Um caso real: um senhorio recebe 70€ mensais por um apartamento que aluga na zona de Benfica, em Lisboa, somando 840€ no final do ano. O prédio onde aluga o apartamento está degradado, e precisa de obras. Nessas obras, não só se renova o prédio como se troca de elevador, pois o existente estava ultrapassado e sempre a avariar. No final, esse senhorio teve de pagar um oitavo das obras, o equivalente da sua parte do prédio, o que atingiu os 1.400€. Assim, no final do ano, o balanço é um evidente prejuízo de 560€.

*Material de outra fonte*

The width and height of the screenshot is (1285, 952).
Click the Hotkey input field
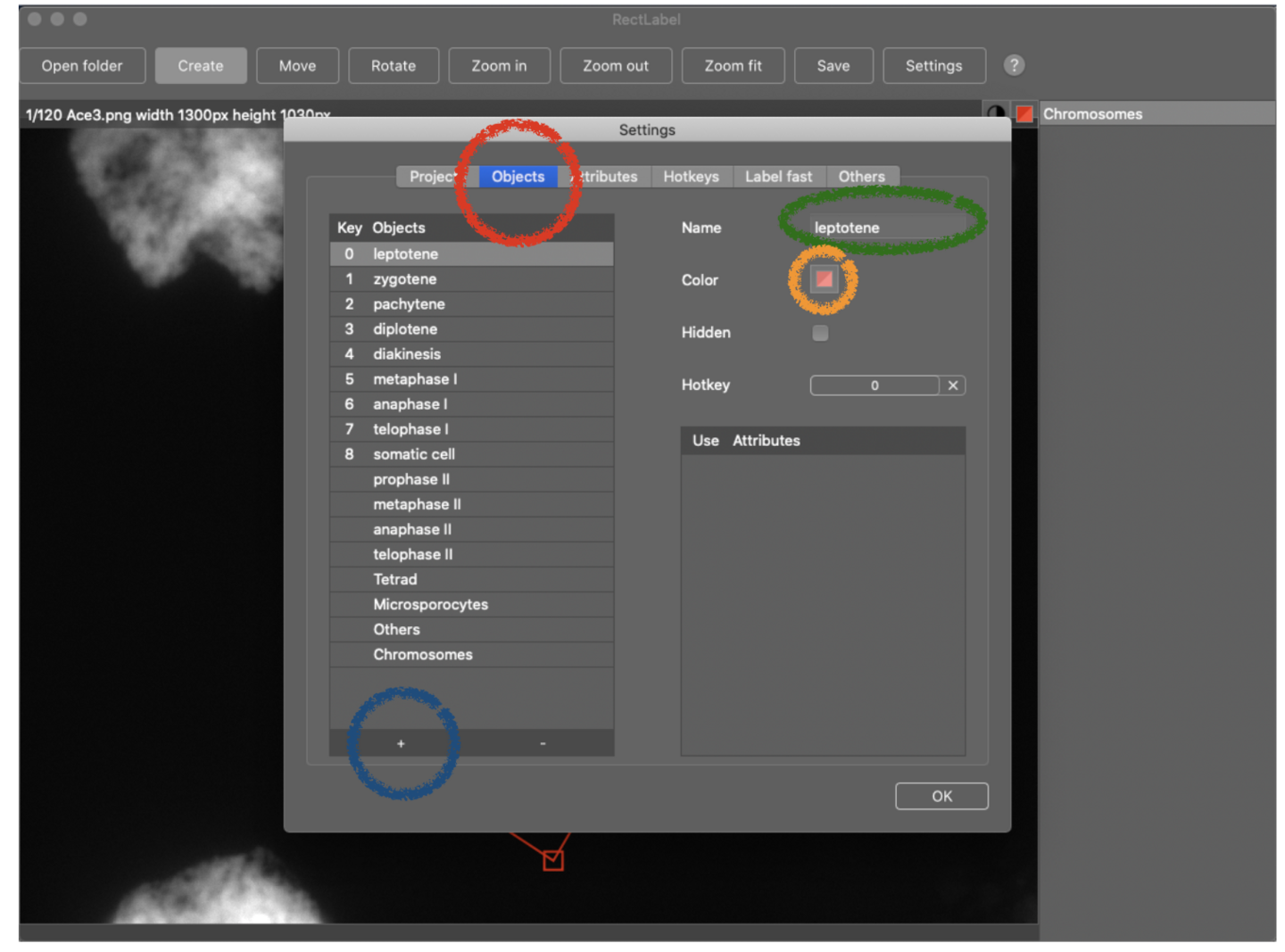[874, 385]
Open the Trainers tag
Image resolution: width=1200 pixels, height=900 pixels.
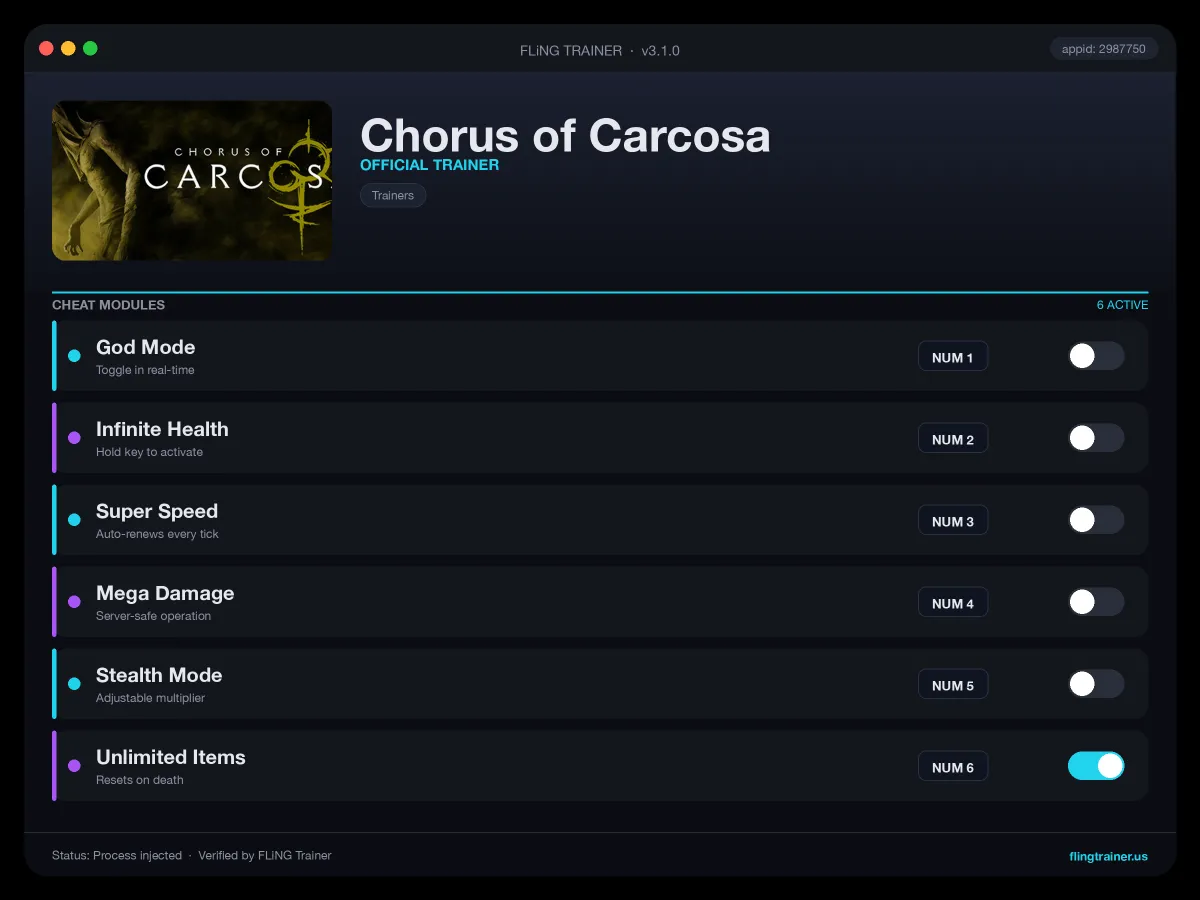393,196

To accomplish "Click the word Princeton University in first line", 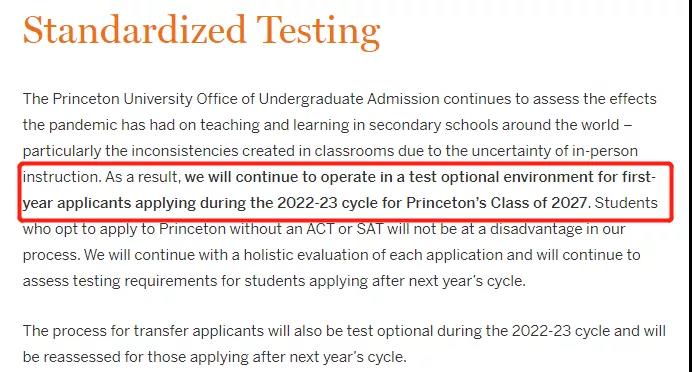I will 123,99.

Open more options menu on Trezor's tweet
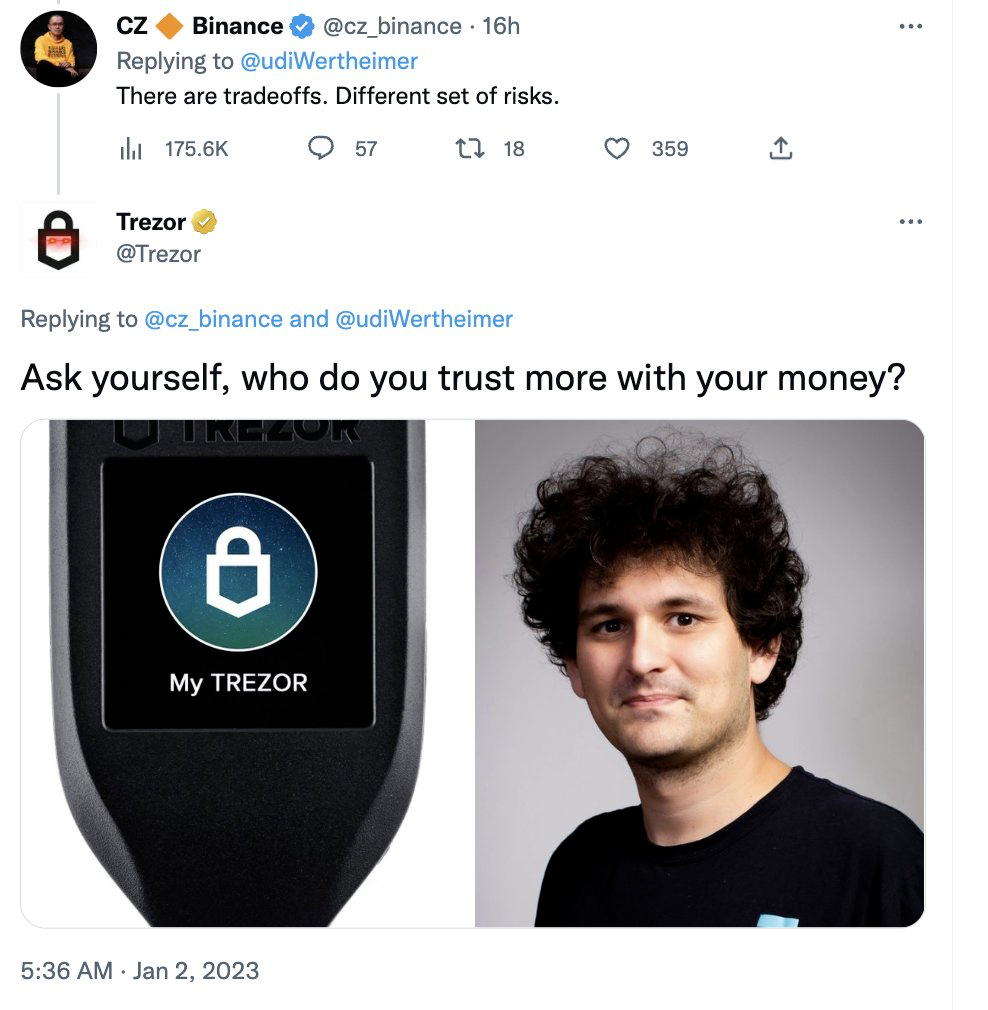tap(910, 222)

Este é apenas mais um dos muitos casos provocados pela nossa actual 'lei das rendas'. Como se pode exigir a um senhorio que pague obras e recupere os edifícios e apartamentos, se estes alugueres lhe trazem mais prejuízo que benefícios? Não se pode. Da mesma forma, como é que se pode exigir que jovens que querem emancipar-se tenham de pagar rendas inflacionadas em prédios prestes a ruir, e onde os seus vizinhos pagam rendas abaixo dos 100€? Não se pode.

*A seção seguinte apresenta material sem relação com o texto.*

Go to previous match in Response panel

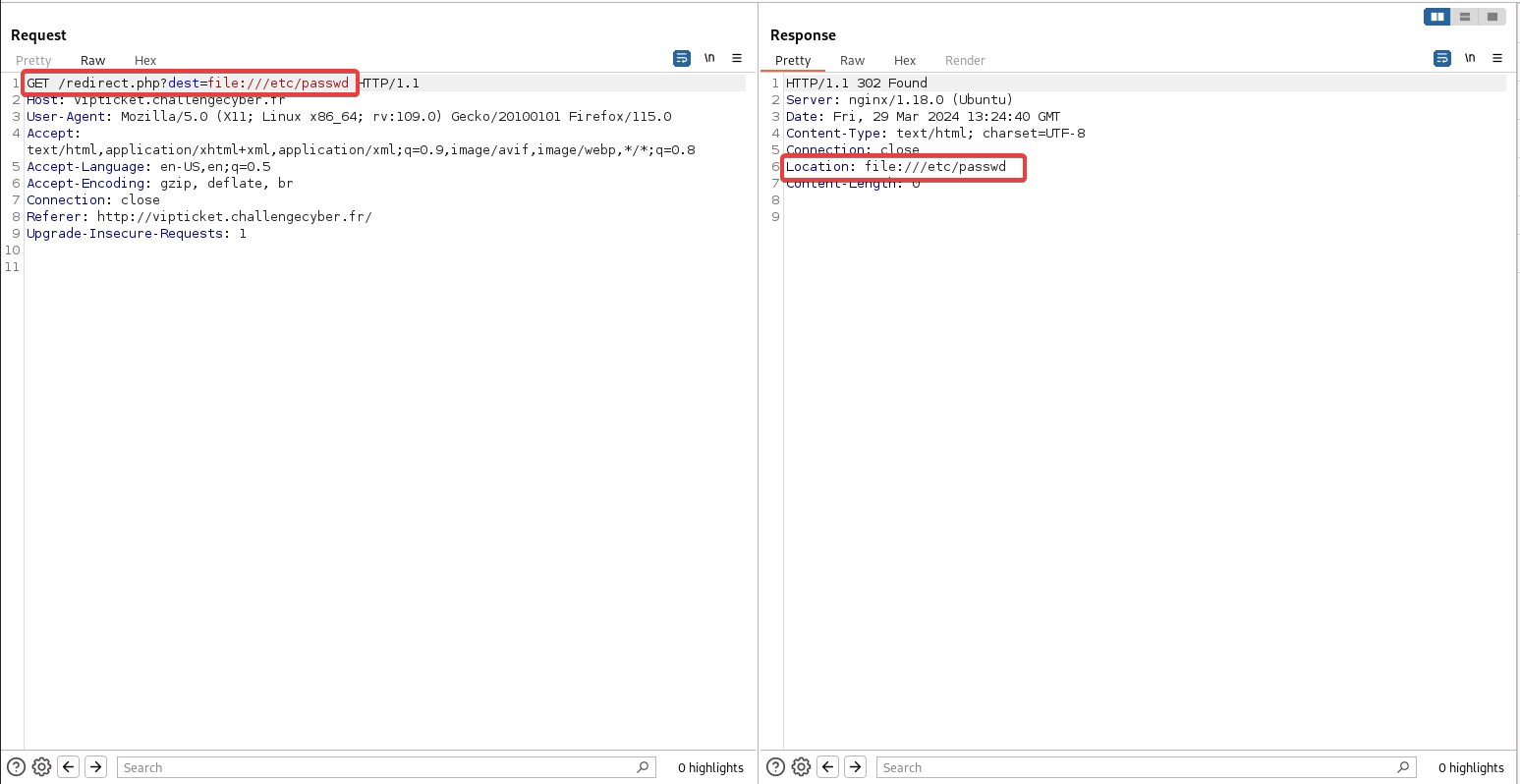click(828, 767)
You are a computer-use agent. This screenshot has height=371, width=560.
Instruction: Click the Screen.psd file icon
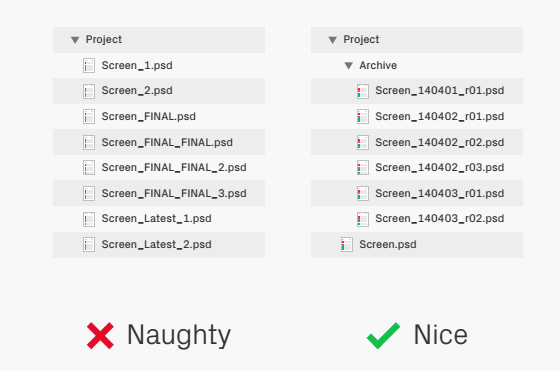tap(347, 245)
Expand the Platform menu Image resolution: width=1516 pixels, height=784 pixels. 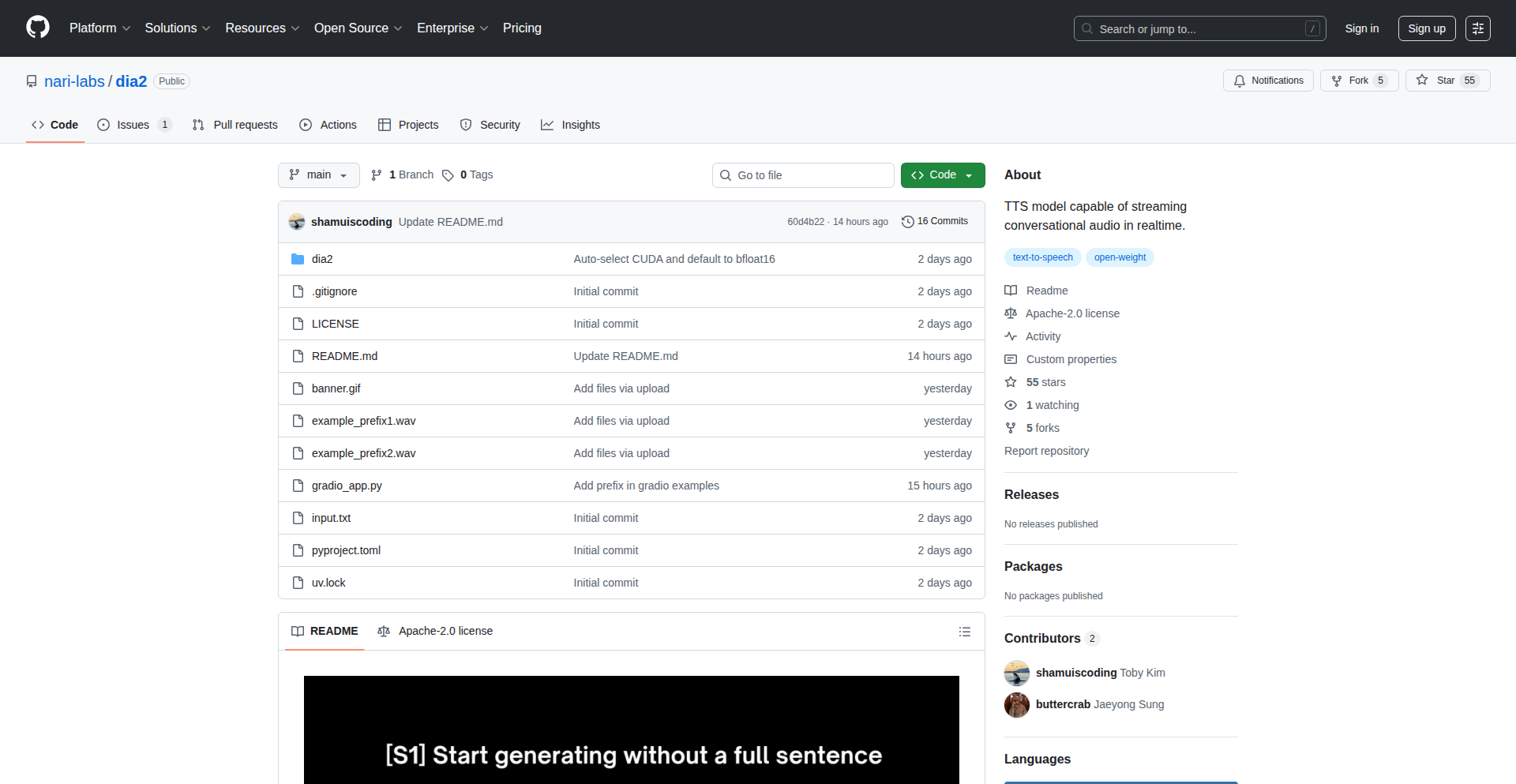(x=99, y=28)
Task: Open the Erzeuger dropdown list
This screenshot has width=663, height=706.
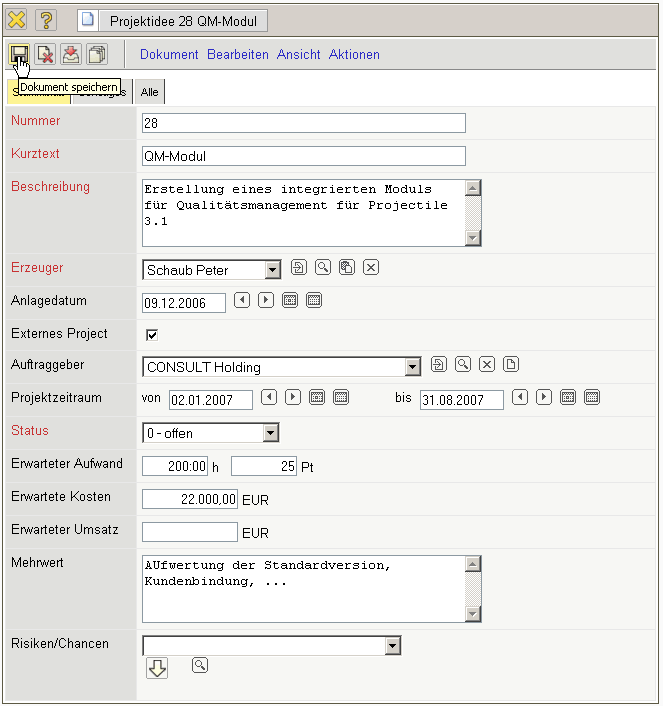Action: [273, 270]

Estamos a dois meses das eleições autárquicas, e os candidatos prometem o costume: tornar o centro habitável, trazer os jovens de volta à cidade, dar vida ao centro histórico. Muito bem, mas para que tudo isso aconteça, será necessário enfrentar a sagrada 'lei das rendas', que para os portugueses é legitimada por 'direito natural'. António Costa já mostrou que não é capaz. Se vencer, será Santana Lopes? Seria positivo mostrar que Lisboa não precisa de mais catástrofes para rejuvenescer, como a de 1755 ou como a do incêndio de 1989 na Rua do Carmo.